What is required:
What lines in the records include the string "agent"? Return each one.
┌────────
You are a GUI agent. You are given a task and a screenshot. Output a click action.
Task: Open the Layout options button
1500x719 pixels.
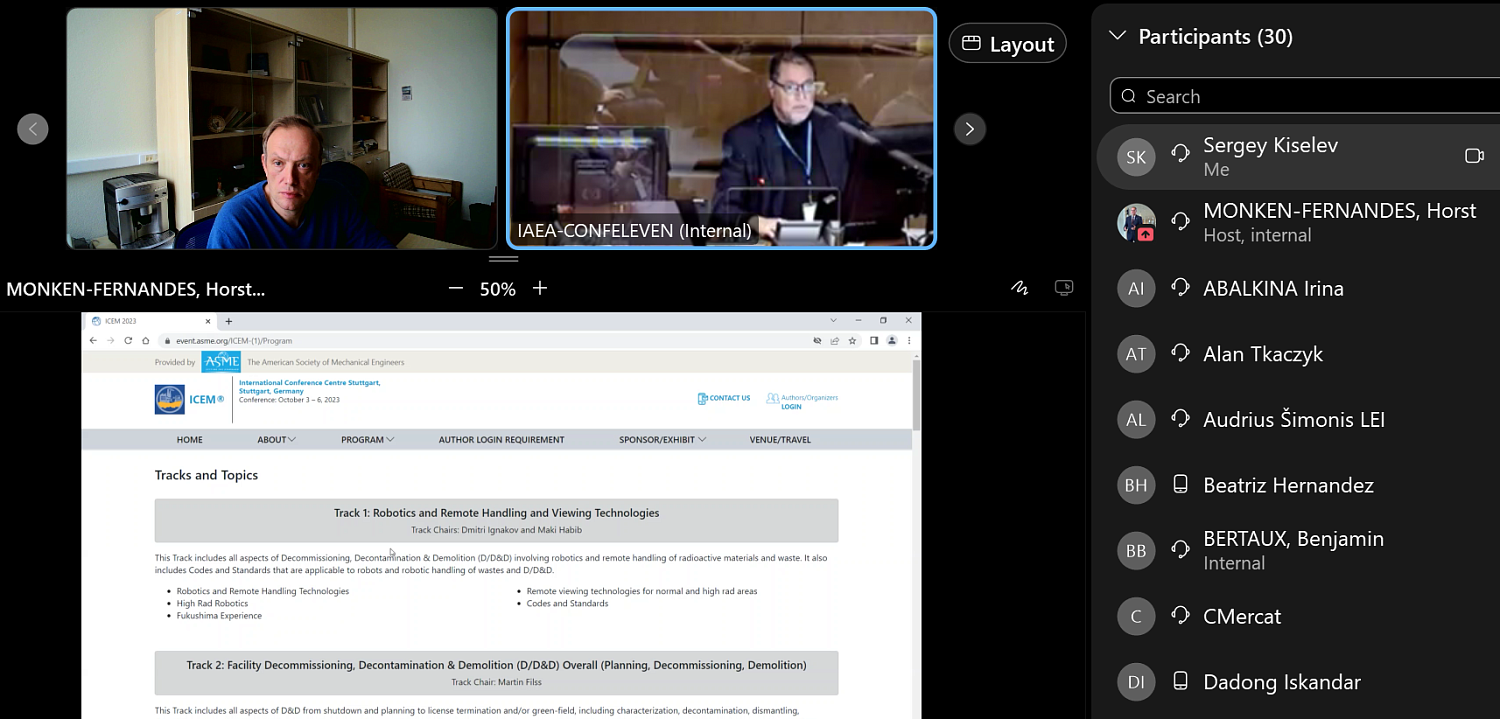coord(1007,44)
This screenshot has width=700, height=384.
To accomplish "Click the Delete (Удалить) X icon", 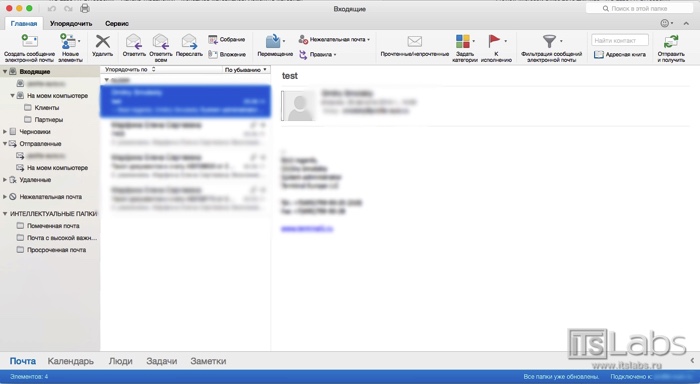I will 103,42.
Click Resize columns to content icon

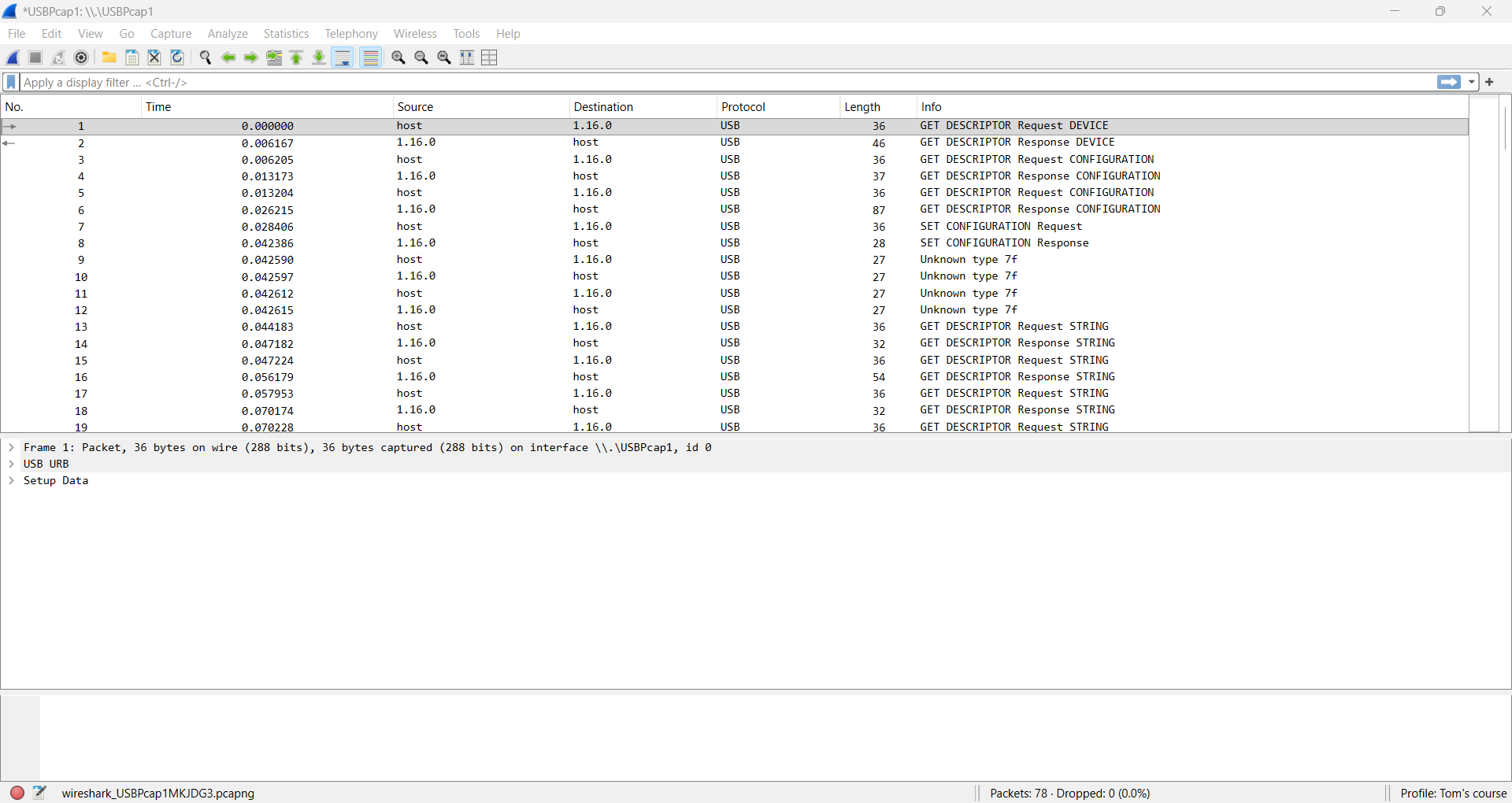(x=467, y=57)
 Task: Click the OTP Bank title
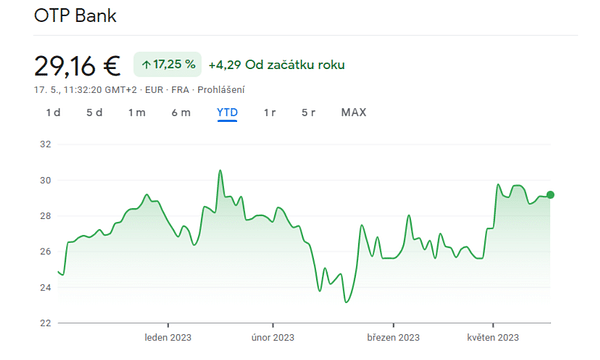point(75,16)
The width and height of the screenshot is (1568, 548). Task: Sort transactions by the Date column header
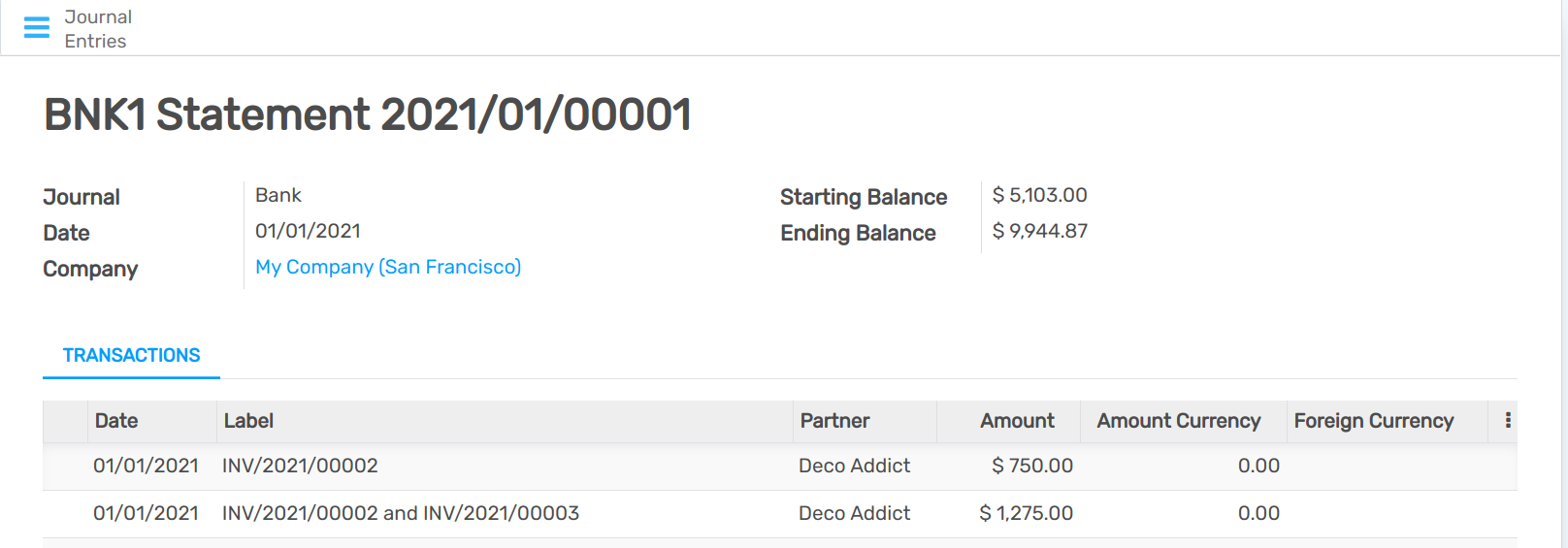(x=116, y=421)
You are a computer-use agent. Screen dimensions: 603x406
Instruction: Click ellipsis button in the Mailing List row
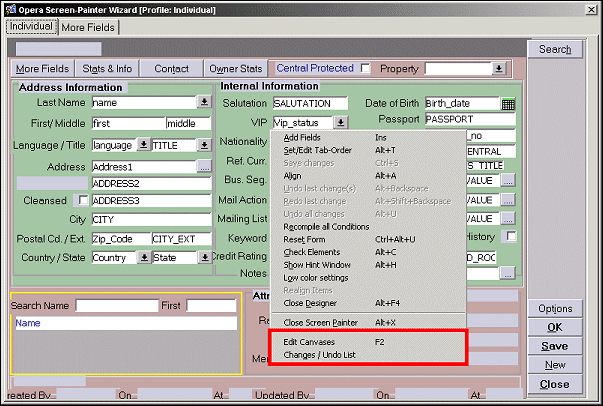[x=508, y=218]
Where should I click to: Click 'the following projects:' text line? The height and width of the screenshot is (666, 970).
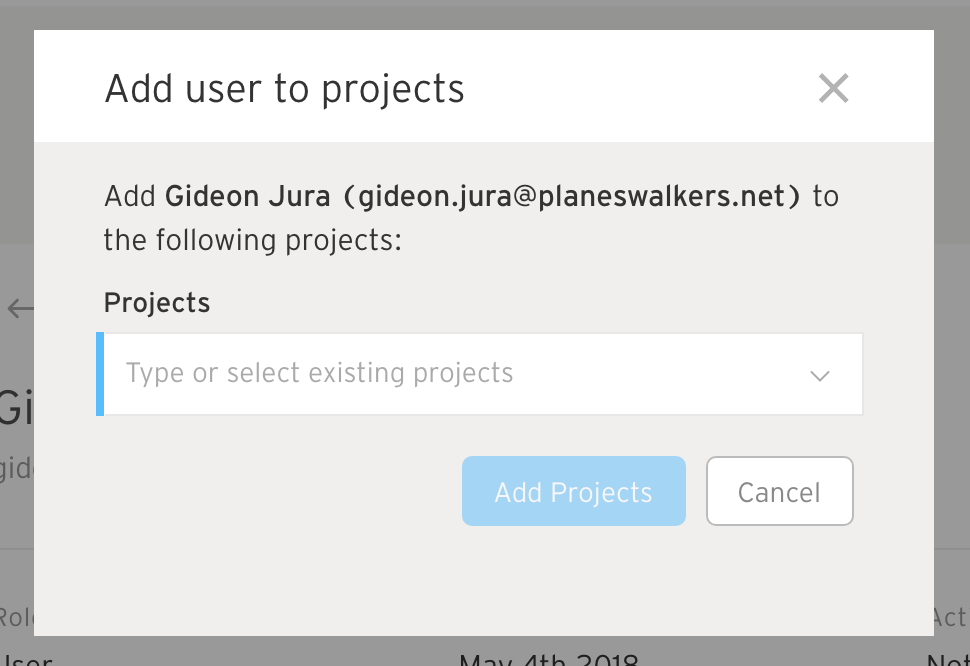coord(252,241)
└────────
Result of the task:
You are a GUI agent. You are given a task and a screenshot. Output a click action.
You are a computer-use agent. Screen dimensions: 603x406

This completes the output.